It's clear what he thinks. Secession is not permissible. Revolution is. However, to claim that secession was "revolution" presents a predicament - revolution for freedom to guarantee the denial of freedom is no revolution in the spirit of 1776.
Yet the U. S Constitution itself did accept the denial of freedom to a class of people whom it considered only worthy of being considered 2/3rd's of the value of a white man. SCOTUS's ruling on the Prize Cases has no bearing since they were rulings that were essentially ex-post facto. Indeed, rulings that were not available when they were required because the President refused to adjudicate the issue because he rightly feared losing the case with a SCOTUS as it was then constituted.
While I agree with the majority that secession was stupid, unjustified and contrary to the South’s interests I have yet to discover a compelling argument that it was un-Constitutional prior to the 1860’s understanding of the Constitution. Everyone is bringing up he views and opinions of various people but not settled law on the matter. Thus, my point is that the only factor that made secession a fatuous interpretation of the Constitution was the Civil War itself. Secession was proscribed not by judicial consideration but only by the bayonet.
"While I agree with the majority that secession was stupid, unjustified and contrary to the South’s interests I have yet to discover a compelling argument that it was un-Constitutional prior to the 1860’s understanding of the Constitution. Everyone is bringing up he views and opinions of various people but not settled law on the matter."
Your argument is like the Black Knight in "Monty Python and the Holy Grail". Arthur says, "There, I've cut off your arm!" (The Prize Cases), and you return - "It's just a flesh wound!"
Your argument is nonsense. The Congress has the power to suppress insurrections. The SCOTUS declared southern actions an insurrection.
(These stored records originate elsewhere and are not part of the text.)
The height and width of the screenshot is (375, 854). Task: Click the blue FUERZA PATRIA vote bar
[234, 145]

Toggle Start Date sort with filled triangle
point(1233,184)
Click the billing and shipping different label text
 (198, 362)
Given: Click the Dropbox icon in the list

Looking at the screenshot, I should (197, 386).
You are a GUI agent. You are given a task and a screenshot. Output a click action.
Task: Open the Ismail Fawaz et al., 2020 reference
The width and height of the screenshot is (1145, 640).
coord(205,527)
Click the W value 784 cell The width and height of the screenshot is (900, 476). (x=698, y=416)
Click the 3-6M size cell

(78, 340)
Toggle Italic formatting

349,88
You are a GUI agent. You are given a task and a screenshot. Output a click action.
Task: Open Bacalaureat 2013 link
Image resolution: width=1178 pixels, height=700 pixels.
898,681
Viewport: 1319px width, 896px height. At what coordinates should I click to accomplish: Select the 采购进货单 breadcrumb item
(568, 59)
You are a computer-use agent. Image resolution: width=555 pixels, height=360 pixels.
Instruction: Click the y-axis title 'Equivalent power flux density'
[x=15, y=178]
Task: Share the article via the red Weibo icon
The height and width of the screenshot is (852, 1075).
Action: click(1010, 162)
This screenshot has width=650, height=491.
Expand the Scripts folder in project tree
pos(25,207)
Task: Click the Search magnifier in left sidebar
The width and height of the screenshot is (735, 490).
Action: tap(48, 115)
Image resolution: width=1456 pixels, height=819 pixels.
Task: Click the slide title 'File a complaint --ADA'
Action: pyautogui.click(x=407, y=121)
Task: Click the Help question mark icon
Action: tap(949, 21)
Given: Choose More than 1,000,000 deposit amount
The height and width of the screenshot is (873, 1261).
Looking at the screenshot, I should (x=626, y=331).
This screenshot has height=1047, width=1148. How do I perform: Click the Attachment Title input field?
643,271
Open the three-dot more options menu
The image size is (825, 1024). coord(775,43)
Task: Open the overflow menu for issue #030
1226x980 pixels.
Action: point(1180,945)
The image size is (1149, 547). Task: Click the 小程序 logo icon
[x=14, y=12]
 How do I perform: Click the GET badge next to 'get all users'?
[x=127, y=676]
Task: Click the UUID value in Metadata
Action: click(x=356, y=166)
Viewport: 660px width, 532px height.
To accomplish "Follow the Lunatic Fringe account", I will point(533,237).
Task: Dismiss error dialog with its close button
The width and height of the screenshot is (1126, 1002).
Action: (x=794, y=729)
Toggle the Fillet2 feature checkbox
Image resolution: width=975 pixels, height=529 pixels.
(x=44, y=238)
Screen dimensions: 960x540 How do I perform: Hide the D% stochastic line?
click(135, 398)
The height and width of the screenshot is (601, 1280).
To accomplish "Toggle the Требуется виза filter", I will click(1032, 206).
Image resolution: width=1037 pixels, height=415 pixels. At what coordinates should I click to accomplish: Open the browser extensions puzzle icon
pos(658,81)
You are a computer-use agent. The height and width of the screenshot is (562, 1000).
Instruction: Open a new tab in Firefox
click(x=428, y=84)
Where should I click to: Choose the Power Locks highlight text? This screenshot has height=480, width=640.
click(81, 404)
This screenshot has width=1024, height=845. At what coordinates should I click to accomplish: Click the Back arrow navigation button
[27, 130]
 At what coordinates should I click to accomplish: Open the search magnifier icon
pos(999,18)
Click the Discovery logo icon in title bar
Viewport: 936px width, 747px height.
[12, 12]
Secession cannot be legal under those conditions.
Walt
Jeff Davis, on quitting Richmond...
Jeff Davis, on losing Richmond in 1965, issued a public communique that includes priceless 2nd paragraph language worthy of comical Ali:
http://jeffersondavis.rice.edu/resources.cfm?doc_id=3956
snip>
"Relieved from the necessity of guarding cities and particular points, important but not vital to our defense, with an army free to move from point to point and strike in detail the detachments and garrisons of the enemy, operating on the interior of our own country, where supplies are more accessible, and where the foe will be far removed from his own base and cut off from all succor in case of reverse, nothing is now needed to render our triumph certain but the exhibition of our own unquenchable resolve. Let us but will it, and we are free; and who, in the light of the past, dare doubt your purpose in the future?"
---
The man who penned the Pledge of Allegiance, 30 years after Appomattox, did so in reaction to resurgent Southern revisionism. However, the original prose poem was modified to soften its anti-Confederate, anti-slavery intent, considered too inflammatory for the racist 1890's:
"... one nation, indivisible, with Liberty, Equality, and Justice for all."
I just like this:
"In 1886 [Henry W.]Grady, thirty-six years old, was invited to address the New England Society of New York, on the 266th anniversary to the landing of the Pilgrims at Plymouth. General Sherman, seated on the platform, was an honored guest, and the band played [I am not making this up] "Marching Through Georgia" before Grady was Introduced.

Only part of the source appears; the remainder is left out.